Targeting strategy using genetically engineered nucleases to generate OCT4-eGFP-2A-Puro hESC lines.

<p>(A) The structure of Xanthomonas sp TALE protein. Each nucleotide-binding module is comprised of a 34 amino acid sequence, inside of which is embedded one of 4 repeat variable domains (RVD). The sequence of this di-amino acid RVD dictates the deoxynucleotide-binding cipher: NG is highly specific for deoxythymidine, HD for deoxycytidine, NI for deoxyadenosine, and NH for deoxyguanosine. (B) Schematic overview of the targeting strategy using TALENs to knock eGFP onto the OCT4 coding sequence.
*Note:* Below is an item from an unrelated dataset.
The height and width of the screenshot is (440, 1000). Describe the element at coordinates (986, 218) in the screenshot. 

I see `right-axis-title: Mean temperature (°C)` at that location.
Red line represents the stop codon. Regions where genotyping PCR primer pairs bind are highlighted for 5′F, 5′R, 3′F and 3′R. (C) Genotyping PCR for i) 5′ arm of insertion using primers 5′F and 5′R (1180 bp) ii) 3′ arm of insertion using primers 3′F and 3′R (1000 bp) iii) endogenous allele using primers 5′F and 3′R for parent CyT49 line and three of the generated knock-in lines OCT4-2, OCT4-3 and OCT4-28. (D) Schematic overview of the CRISPR-Cas9 targeting strategy. Red line represents the stop codon. A green circle represents the Cas9 endonuclease with the tracRNA in black. The genomic protospacer adjacent motif (PAM) sequence is highlighted in red type and the guide RNA sequence is in bold type. Genotyping PCR primer pairs are the same as for TALEN targeting and are highlighted.